Thursday, October 04, 2018

Remembering Cher Ami One Hundred Years Later



In October of 1918, a group of seven rifle companies, about 550 men of the First US Army, were trapped and under German attack in the Argonne Forest of France.

Cut off by German snipers, machine gun, mortar, and flamethrower units, the “Lost Battalion” quickly used up its food and water. On October 3rd, the trapped soldiers sent out messenger pigeons asking for artillery support, but to their horror allied shells began falling on their own positions even as German sharpshooters began to pluck off the birds that were released. Soon only one bird was left. American commander, Major Charles White Whittlesey, scrawled a message and attached it to the bird: “We are along the road parallel to 276.4. Our own artillery is dropping a barrage directly on us. For heavens sake stop it.”

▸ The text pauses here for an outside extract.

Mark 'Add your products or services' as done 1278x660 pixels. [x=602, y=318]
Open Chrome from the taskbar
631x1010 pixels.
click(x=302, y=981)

The homing pigeon later named "Cher Ami" took off, but another allied shell quickly brought her to the ground, stunned. She took off again, only to be shot by a German rifleman, but she got back in the air anyway, and eventually arriving to inform the artillery battery to cease firing. In her perilous travels, she had lost an eye, been shot in the breast, and one of her legs hung from a tendon. US medics patched her up, gave her a name, and proclaimed her a hero. She was later awarded the French Croix de Guerre.

In the end, only 194 of the Lost Battalion's 550 men got out alive.

Cher Ami died at Fort Monmouth, New Jersey, on June 13, 1919 from the wounds she received in battle, and she was later inducted into the Racing Pigeon Hall of Fame in 1931.